Present these lines as a numbered list, leaving out any blank lines.

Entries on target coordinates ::
# # # # #
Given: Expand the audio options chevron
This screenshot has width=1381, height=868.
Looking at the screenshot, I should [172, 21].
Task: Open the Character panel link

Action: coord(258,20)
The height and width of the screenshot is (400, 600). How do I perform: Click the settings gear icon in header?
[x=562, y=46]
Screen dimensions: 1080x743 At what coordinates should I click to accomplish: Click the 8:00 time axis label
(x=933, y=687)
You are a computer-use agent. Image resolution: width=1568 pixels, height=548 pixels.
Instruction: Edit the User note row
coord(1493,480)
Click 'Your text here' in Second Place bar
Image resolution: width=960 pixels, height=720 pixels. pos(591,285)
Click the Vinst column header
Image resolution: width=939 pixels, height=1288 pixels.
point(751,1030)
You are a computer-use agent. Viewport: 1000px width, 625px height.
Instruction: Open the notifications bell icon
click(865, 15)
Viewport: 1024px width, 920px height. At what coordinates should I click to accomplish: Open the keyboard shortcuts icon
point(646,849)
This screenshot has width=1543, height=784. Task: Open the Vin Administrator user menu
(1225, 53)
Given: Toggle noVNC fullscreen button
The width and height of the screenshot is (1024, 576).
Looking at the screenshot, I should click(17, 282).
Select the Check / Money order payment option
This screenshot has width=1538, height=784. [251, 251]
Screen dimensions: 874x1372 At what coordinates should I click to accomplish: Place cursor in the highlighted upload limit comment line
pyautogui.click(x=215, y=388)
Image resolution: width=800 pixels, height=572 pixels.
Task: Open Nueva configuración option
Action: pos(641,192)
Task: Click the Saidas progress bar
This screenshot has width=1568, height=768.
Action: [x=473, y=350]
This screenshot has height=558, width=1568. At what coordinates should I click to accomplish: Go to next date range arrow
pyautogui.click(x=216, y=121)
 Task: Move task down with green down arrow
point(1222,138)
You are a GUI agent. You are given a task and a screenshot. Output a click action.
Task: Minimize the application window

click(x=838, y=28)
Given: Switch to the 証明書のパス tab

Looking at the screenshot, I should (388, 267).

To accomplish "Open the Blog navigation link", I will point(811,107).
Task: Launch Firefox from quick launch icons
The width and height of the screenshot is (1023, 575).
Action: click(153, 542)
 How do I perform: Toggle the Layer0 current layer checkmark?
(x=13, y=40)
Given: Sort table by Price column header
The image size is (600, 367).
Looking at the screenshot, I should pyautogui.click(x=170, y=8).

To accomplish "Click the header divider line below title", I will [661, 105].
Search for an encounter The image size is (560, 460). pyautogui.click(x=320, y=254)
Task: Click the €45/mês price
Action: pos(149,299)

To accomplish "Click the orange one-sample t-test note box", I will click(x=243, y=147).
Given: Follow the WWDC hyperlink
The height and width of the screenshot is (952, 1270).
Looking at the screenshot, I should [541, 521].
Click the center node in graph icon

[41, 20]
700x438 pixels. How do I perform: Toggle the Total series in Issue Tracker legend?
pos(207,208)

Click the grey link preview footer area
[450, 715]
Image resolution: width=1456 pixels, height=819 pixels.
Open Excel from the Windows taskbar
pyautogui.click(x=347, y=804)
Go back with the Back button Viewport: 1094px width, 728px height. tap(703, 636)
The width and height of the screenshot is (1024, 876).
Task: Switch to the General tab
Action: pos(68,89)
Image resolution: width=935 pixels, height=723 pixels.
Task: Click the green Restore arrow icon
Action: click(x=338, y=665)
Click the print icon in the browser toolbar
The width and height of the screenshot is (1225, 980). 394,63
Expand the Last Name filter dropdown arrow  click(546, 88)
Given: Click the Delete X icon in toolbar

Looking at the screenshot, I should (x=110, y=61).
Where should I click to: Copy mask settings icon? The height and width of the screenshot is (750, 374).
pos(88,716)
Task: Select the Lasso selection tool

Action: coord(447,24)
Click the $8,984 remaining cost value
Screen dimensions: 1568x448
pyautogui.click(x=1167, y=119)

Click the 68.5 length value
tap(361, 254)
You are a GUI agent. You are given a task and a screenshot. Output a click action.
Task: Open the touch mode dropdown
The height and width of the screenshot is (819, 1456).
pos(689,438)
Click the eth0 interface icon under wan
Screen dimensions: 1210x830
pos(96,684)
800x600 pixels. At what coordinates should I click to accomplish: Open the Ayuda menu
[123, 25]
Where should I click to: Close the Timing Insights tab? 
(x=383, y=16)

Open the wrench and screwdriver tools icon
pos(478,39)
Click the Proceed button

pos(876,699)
# # # # #
Exercise output ::
1. Given: Expand the audio options chevron
2. This screenshot has width=1381, height=868.
3. Looking at the screenshot, I should [172, 21].
4. Task: Open the Character panel link
5. Action: coord(258,20)
6. The height and width of the screenshot is (400, 600). How do I perform: Click the settings gear icon in header?
7. [x=562, y=46]
8. Screen dimensions: 1080x743 At what coordinates should I click to accomplish: Click the 8:00 time axis label
9. (x=933, y=687)
10. You are a computer-use agent. Image resolution: width=1568 pixels, height=548 pixels.
11. Instruction: Edit the User note row
12. coord(1493,480)
13. Click 'Your text here' in Second Place bar
14. Image resolution: width=960 pixels, height=720 pixels. pos(591,285)
15. Click the Vinst column header
16. Image resolution: width=939 pixels, height=1288 pixels.
17. point(751,1030)
18. You are a computer-use agent. Viewport: 1000px width, 625px height.
19. Instruction: Open the notifications bell icon
20. click(865, 15)
21. Viewport: 1024px width, 920px height. At what coordinates should I click to accomplish: Open the keyboard shortcuts icon
22. point(646,849)
23. This screenshot has width=1543, height=784. Task: Open the Vin Administrator user menu
24. (1225, 53)
25. Given: Toggle noVNC fullscreen button
26. The width and height of the screenshot is (1024, 576).
27. Looking at the screenshot, I should click(17, 282).
28. Select the Check / Money order payment option
29. This screenshot has width=1538, height=784. [251, 251]
30. Screen dimensions: 874x1372 At what coordinates should I click to accomplish: Place cursor in the highlighted upload limit comment line
31. pyautogui.click(x=215, y=388)
32. Image resolution: width=800 pixels, height=572 pixels.
33. Task: Open Nueva configuración option
34. Action: pos(641,192)
35. Task: Click the Saidas progress bar
36. This screenshot has width=1568, height=768.
37. Action: [x=473, y=350]
38. This screenshot has height=558, width=1568. At what coordinates should I click to accomplish: Go to next date range arrow
39. pyautogui.click(x=216, y=121)
40.  Task: Move task down with green down arrow
41. point(1222,138)
42. You are a GUI agent. You are given a task and a screenshot. Output a click action.
43. Task: Minimize the application window
44. click(x=838, y=28)
45. Given: Switch to the 証明書のパス tab
46. Looking at the screenshot, I should (388, 267).
47. To accomplish "Open the Blog navigation link", I will point(811,107).
48. Task: Launch Firefox from quick launch icons
49. The width and height of the screenshot is (1023, 575).
50. Action: click(153, 542)
51.  How do I perform: Toggle the Layer0 current layer checkmark?
52. (x=13, y=40)
53. Given: Sort table by Price column header
54. The image size is (600, 367).
55. Looking at the screenshot, I should pyautogui.click(x=170, y=8).
56. To accomplish "Click the header divider line below title", I will [661, 105].
57. Search for an encounter The image size is (560, 460). pyautogui.click(x=320, y=254)
58. Task: Click the €45/mês price
59. Action: pos(149,299)
60. To accomplish "Click the orange one-sample t-test note box", I will click(x=243, y=147).
61. Given: Follow the WWDC hyperlink
62. The height and width of the screenshot is (952, 1270).
63. Looking at the screenshot, I should [541, 521].
64. Click the center node in graph icon
65. [41, 20]
66. 700x438 pixels. How do I perform: Toggle the Total series in Issue Tracker legend?
67. pos(207,208)
68. Click the grey link preview footer area
69. [450, 715]
70. Image resolution: width=1456 pixels, height=819 pixels.
71. Open Excel from the Windows taskbar
72. pyautogui.click(x=347, y=804)
73. Go back with the Back button Viewport: 1094px width, 728px height. tap(703, 636)
74. The width and height of the screenshot is (1024, 876).
75. Task: Switch to the General tab
76. Action: pos(68,89)
77. Image resolution: width=935 pixels, height=723 pixels.
78. Task: Click the green Restore arrow icon
79. Action: click(x=338, y=665)
80. Click the print icon in the browser toolbar
81. The width and height of the screenshot is (1225, 980). 394,63
82. Expand the Last Name filter dropdown arrow  click(546, 88)
83. Given: Click the Delete X icon in toolbar
84. Looking at the screenshot, I should (x=110, y=61).
85. Where should I click to: Copy mask settings icon? The height and width of the screenshot is (750, 374).
86. pos(88,716)
87. Task: Select the Lasso selection tool
88. Action: coord(447,24)
89. Click the $8,984 remaining cost value
90. Screen dimensions: 1568x448
91. pyautogui.click(x=1167, y=119)
92. Click the 68.5 length value
93. tap(361, 254)
94. You are a GUI agent. You are given a task and a screenshot. Output a click action.
95. Task: Open the touch mode dropdown
96. The height and width of the screenshot is (819, 1456).
97. pos(689,438)
98. Click the eth0 interface icon under wan
99. Screen dimensions: 1210x830
100. pos(96,684)
101. 800x600 pixels. At what coordinates should I click to accomplish: Open the Ayuda menu
102. [123, 25]
103. Where should I click to: Close the Timing Insights tab? 
104. (x=383, y=16)
105. Open the wrench and screwdriver tools icon
106. pos(478,39)
107. Click the Proceed button
108. pos(876,699)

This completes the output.